-------- READING PASSAGE

Ground Truth Format

The ground truth is available in the following formats:

  • NPZ - A collection of .npy files, supported by NumPy

    • EVIMO2v2 - Each sequence is a collection of .npz and .npy files

    • EVIMO, EVIMO2v1 - Each sequence is compressed into a single .npz file

  • TXT - Ground truth and recordings in the form of .png and .txt files

The high level differences between the formats are described here.

NPZ (EVIMO2v2)

There is one folder per sequence. A sequences folder can be found in the following path:
<camera>/<category>/<subcategory>/<sequence name>

Inside a sequences folder are the following files:

File

Description

dataset_classical.npz

Dictionary of (RES_Y, RES_X) arrays with keys classical_<frame id>

dataset_depth.npz

Dictionary of (RES_Y, RES_X) arrays with keys depth_<frame id>

dataset_mask.npz

Dictionary of (RES_Y, RES_X) arrays with keys mask_<frame id>
masks contains object ids multiplied by 1000

dataset_events_p.npy

Array of *(NUM_EVENTS, 1) containing events polarity
Can be memory mapped
Samsung event polarity is inverted compared to Prophesee

dataset_events_t.npy

Array of *(NUM_EVENTS, 1) containing events time
Can be memory mapped

dataset_events_xy.npy

Array of *(NUM_EVENTS, 2) containg events pixel location
Can be memory mapped

dataset_info.npz

Dictionary of arrays D, discretization, index, K, meta
Contents are identical to the EVIMO, EVIMO2v1 NPZ format

Ground truth depth and masks are not evenly spaced in time because the Vicon system sometimes loses track due to occlusion. The meta field requires all the required timestamping information to handle the irregular sampling.

In EVIMO2v2 the classical camera will have a different number of depth/mask frames and classical frames because classical frames are kept even if the depth and mask are unavailable.

NPZ (EVIMO and EVIMO2v1)

There is one compressed .npz file per sequence. A sequences file can be found in the following path: <camera>/<category>/<subcategory>/<sequence name>.npz

A sequences .npz file contains the following .npy files:

File

Description

classical.npy

Array with shape (NUM_FRAMES, RES_Y, RES_X)
Contains classical frames if available

depth.npy

Array of shape (NUM_FRAMES, RES_Y, RES_X)
depth is in mm

mask.npy

Array of shape (NUM_FRAMES, RES_Y, RES_X)
masks contains object ids multiplied by 1000

events.npy

Array of shape (NUM_EVENTS, 4)
Each row contains an events timestamp, x/y pixel coordinate and polarity
EVIMO2: Samsung event polarity is inverted compared to Prophesee

meta.npy

Python dictionary containing intrinsics, timestamps, poses, and IMU data
The full description is here

K.npy/D.npy

Intrinsic and distortion parameters, also available in meta.npy

index.npy

A helper lookup table for fast timestamp-to-event index computation
Contains indices of events every discretization.npy seconds

discretization.npy

The time between events corresponding to the indices in index.npy

Ground truth depth and masks are not evenly spaced in time because the Vicon system sometimes loses track due to occlusion. The meta field requires all the required timestamping information to handle the irregular sampling.

In EVIMO and EVIMO2v1 the classical camera frames are only available when depth and mask frames are available.

----------------
-------- SUPPLIED MATERIAL

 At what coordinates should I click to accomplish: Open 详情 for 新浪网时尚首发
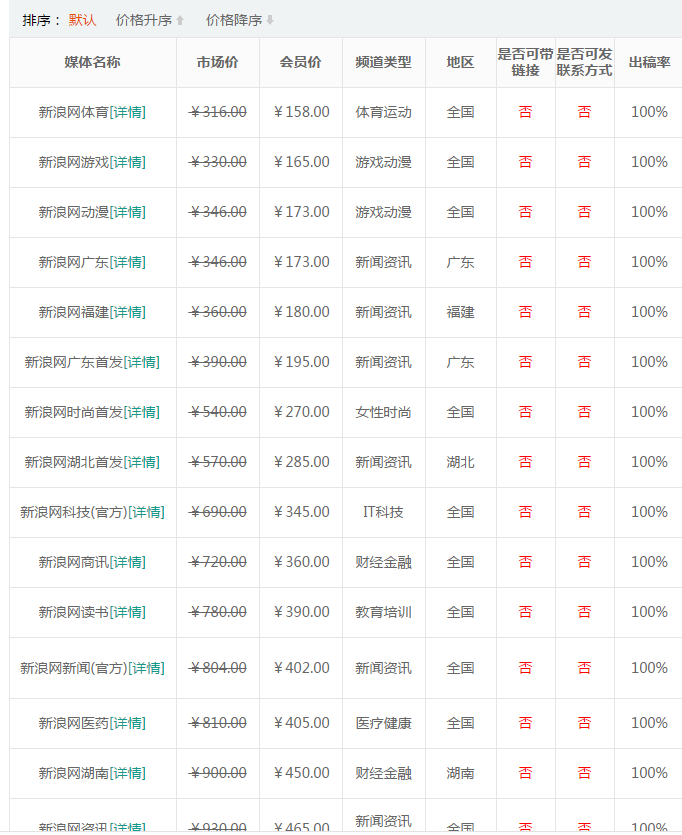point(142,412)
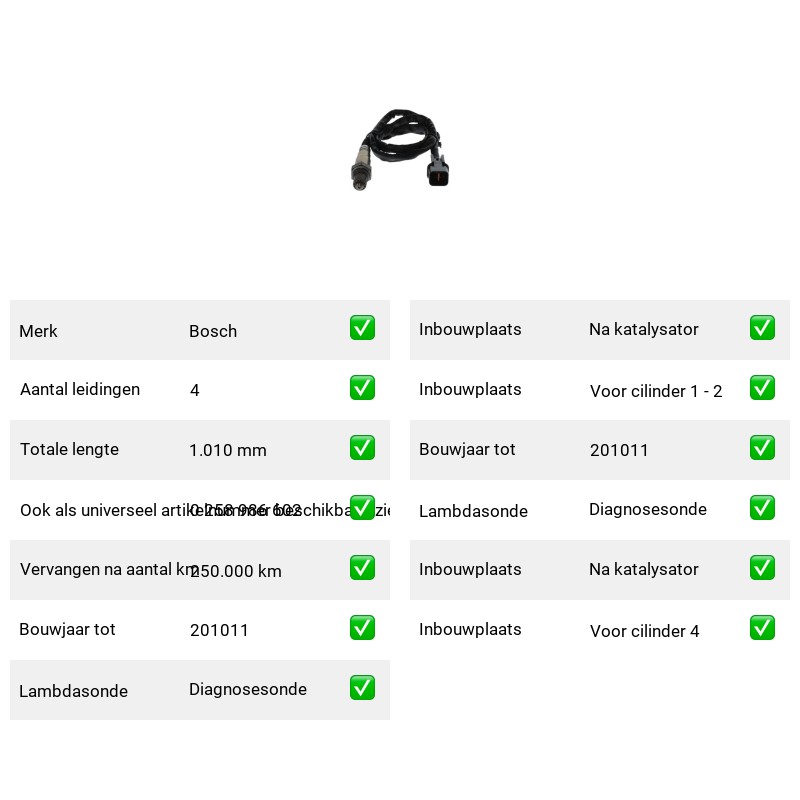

----------------

STATED PROBLEM 1:
Using the ground truth format page, decide whether each statement agrees with it. Answer yes or no for each, and quote the deciding words exactly.
(a) The EVIMO2v2 file holding event times can be memory mapped.
(b) In EVIMO and EVIMO2v1, classical frames are kept even when depth and mask frames are missing.
(c) In the EVIMO and EVIMO2v1 format, depth.npy gives depth in centimeters.
STATED PROBLEM 2: Print the passage of the ground truth format page from "Array of *(NUM_EVENTS, 2)" up to and including "mask are unavailable.".
STATED PROBLEM 3: According to the ground truth format page, why are ground truth depth and masks not evenly spaced in time?

OUTPUT 1:
(a) Yes: "Array of *(NUM_EVENTS, 1) containing events time" followed by "Can be memory mapped"
(b) No: "In EVIMO and EVIMO2v1 the classical camera frames are only available when depth and mask frames are available."
(c) No: "depth is in mm"

OUTPUT 2:
Array of *(NUM_EVENTS, 2) containg events pixel location
Can be memory mapped

dataset_info.npz

Dictionary of arrays D, discretization, index, K, meta
Contents are identical to the EVIMO, EVIMO2v1 NPZ format

Ground truth depth and masks are not evenly spaced in time because the Vicon system sometimes loses track due to occlusion. The meta field requires all the required timestamping information to handle the irregular sampling.

In EVIMO2v2 the classical camera will have a different number of depth/mask frames and classical frames because classical frames are kept even if the depth and mask are unavailable.

OUTPUT 3: The Vicon system sometimes loses track due to occlusion.